[Records excerpted from a collection]
## begin

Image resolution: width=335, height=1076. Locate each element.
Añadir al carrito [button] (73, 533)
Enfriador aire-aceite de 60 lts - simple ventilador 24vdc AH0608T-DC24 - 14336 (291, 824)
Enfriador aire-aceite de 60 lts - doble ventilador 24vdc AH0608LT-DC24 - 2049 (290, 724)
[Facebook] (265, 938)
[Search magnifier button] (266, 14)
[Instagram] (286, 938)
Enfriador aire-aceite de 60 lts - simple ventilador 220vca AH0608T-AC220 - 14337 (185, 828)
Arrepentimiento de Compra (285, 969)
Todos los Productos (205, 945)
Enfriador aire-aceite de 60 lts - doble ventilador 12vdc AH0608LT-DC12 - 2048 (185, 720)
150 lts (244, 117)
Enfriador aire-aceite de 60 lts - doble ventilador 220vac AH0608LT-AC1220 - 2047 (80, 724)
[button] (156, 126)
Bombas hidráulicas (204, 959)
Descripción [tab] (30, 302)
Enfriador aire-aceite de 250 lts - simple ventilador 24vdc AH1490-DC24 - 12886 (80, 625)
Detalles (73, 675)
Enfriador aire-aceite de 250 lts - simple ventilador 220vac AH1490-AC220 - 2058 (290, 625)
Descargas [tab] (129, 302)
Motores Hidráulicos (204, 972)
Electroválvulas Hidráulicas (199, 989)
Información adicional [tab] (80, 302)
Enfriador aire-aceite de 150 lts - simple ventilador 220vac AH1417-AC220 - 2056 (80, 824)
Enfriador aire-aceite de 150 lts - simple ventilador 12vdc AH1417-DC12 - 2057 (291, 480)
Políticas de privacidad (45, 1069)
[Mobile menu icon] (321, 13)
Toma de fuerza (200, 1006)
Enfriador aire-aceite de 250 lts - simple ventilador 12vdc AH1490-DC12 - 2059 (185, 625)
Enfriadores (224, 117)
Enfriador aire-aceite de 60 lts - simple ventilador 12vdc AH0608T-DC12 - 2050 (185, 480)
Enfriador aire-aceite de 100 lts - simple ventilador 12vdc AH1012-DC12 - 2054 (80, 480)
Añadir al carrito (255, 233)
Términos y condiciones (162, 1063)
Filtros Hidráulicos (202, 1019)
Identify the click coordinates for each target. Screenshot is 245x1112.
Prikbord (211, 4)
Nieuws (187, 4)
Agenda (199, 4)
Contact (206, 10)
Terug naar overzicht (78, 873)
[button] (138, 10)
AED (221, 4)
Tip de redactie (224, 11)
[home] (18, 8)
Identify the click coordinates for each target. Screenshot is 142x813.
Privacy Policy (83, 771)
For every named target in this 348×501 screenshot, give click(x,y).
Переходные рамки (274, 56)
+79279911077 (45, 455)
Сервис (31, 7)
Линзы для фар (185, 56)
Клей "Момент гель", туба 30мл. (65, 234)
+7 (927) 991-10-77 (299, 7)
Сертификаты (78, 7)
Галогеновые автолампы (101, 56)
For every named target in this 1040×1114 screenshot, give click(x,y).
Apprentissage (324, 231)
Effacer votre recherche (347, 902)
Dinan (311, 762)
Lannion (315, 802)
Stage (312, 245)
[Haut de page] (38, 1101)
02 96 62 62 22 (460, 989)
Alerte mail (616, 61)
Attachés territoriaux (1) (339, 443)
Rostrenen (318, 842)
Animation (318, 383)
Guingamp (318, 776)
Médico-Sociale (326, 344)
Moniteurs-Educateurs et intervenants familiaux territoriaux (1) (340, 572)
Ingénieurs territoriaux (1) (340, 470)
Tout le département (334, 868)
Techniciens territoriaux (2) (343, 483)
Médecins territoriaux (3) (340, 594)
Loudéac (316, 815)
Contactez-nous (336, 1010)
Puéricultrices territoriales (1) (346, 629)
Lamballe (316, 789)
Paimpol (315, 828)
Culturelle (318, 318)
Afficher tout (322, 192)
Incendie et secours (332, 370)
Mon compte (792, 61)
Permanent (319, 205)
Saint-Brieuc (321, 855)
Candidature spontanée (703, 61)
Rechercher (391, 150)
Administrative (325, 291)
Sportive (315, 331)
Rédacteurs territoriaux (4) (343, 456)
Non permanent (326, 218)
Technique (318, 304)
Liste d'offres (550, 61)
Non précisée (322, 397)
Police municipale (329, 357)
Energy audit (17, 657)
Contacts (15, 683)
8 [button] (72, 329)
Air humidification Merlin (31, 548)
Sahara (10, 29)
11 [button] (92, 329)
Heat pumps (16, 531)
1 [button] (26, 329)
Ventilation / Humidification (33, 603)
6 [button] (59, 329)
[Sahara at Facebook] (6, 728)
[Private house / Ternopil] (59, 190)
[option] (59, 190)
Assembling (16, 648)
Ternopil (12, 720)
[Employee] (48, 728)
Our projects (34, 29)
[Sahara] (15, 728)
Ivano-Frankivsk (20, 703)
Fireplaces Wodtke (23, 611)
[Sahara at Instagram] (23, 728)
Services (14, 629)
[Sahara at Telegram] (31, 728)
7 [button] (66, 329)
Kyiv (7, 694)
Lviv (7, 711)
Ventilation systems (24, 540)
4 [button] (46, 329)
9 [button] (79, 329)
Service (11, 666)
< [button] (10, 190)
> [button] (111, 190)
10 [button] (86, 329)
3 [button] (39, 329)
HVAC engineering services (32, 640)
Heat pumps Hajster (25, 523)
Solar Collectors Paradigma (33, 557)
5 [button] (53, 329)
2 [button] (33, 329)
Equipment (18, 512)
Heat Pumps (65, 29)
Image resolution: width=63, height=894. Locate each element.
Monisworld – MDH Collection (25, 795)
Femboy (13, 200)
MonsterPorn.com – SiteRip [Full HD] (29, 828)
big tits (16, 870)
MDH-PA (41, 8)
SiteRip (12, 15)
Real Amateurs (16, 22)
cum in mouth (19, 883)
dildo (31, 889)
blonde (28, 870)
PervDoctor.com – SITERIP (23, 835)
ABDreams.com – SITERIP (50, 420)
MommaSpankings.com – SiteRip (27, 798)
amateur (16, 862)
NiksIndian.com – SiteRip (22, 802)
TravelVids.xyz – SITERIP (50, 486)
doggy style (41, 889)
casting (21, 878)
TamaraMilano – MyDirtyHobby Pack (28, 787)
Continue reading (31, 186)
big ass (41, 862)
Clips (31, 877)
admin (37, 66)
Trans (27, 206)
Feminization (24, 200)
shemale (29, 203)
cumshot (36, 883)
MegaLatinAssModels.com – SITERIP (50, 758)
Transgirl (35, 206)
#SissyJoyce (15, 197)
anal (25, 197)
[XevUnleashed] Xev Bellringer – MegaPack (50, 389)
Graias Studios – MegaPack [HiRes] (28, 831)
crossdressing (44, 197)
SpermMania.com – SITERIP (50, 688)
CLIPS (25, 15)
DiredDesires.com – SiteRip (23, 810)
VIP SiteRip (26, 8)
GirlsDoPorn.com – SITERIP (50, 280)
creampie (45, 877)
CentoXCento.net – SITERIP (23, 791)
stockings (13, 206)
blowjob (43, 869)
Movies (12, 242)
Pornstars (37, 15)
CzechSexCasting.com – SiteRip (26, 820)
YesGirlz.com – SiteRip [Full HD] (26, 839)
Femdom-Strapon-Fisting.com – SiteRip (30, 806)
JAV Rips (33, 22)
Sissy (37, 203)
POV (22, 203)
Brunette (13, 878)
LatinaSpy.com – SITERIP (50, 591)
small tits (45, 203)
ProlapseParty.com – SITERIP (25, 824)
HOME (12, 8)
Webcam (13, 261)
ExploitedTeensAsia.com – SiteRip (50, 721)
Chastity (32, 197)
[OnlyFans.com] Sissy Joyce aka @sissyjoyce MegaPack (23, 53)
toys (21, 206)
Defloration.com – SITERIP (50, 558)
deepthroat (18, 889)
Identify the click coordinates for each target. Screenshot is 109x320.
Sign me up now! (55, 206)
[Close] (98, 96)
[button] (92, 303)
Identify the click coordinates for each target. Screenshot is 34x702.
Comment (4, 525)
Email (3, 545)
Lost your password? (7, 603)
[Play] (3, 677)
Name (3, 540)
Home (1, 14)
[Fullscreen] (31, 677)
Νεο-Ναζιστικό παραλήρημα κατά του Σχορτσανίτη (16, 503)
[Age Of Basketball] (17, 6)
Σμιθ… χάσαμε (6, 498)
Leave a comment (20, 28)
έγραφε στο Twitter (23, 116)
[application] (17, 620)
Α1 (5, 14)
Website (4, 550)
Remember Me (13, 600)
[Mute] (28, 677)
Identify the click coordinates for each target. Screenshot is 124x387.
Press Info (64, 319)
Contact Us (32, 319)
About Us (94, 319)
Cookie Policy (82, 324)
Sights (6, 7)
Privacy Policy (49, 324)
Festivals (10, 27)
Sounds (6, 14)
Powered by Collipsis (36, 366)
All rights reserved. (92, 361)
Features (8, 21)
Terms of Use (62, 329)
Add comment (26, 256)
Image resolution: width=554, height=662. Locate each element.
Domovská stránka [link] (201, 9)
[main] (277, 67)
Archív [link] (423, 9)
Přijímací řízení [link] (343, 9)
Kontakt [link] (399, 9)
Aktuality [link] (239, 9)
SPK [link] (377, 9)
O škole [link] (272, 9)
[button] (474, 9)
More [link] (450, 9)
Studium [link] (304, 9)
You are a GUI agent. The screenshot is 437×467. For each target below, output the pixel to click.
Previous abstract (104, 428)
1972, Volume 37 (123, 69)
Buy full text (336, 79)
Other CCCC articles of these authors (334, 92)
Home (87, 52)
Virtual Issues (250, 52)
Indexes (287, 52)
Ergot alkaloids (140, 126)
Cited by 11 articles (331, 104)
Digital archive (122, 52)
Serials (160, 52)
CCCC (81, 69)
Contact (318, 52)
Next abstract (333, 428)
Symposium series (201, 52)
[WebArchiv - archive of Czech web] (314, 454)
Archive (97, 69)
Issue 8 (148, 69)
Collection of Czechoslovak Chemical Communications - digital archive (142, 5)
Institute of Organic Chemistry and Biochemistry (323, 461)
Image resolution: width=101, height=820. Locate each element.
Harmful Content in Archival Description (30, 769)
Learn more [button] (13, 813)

## end

--- Short task ---
Can you copy out everything from the start of the records down through the line containing "150 lts (244, 117)", with that line included, word for word?

--- Answer to this problem ---
Image resolution: width=335, height=1076. Locate each element.
Añadir al carrito [button] (73, 533)
Enfriador aire-aceite de 60 lts - simple ventilador 24vdc AH0608T-DC24 - 14336 (291, 824)
Enfriador aire-aceite de 60 lts - doble ventilador 24vdc AH0608LT-DC24 - 2049 (290, 724)
[Facebook] (265, 938)
[Search magnifier button] (266, 14)
[Instagram] (286, 938)
Enfriador aire-aceite de 60 lts - simple ventilador 220vca AH0608T-AC220 - 14337 (185, 828)
Arrepentimiento de Compra (285, 969)
Todos los Productos (205, 945)
Enfriador aire-aceite de 60 lts - doble ventilador 12vdc AH0608LT-DC12 - 2048 (185, 720)
150 lts (244, 117)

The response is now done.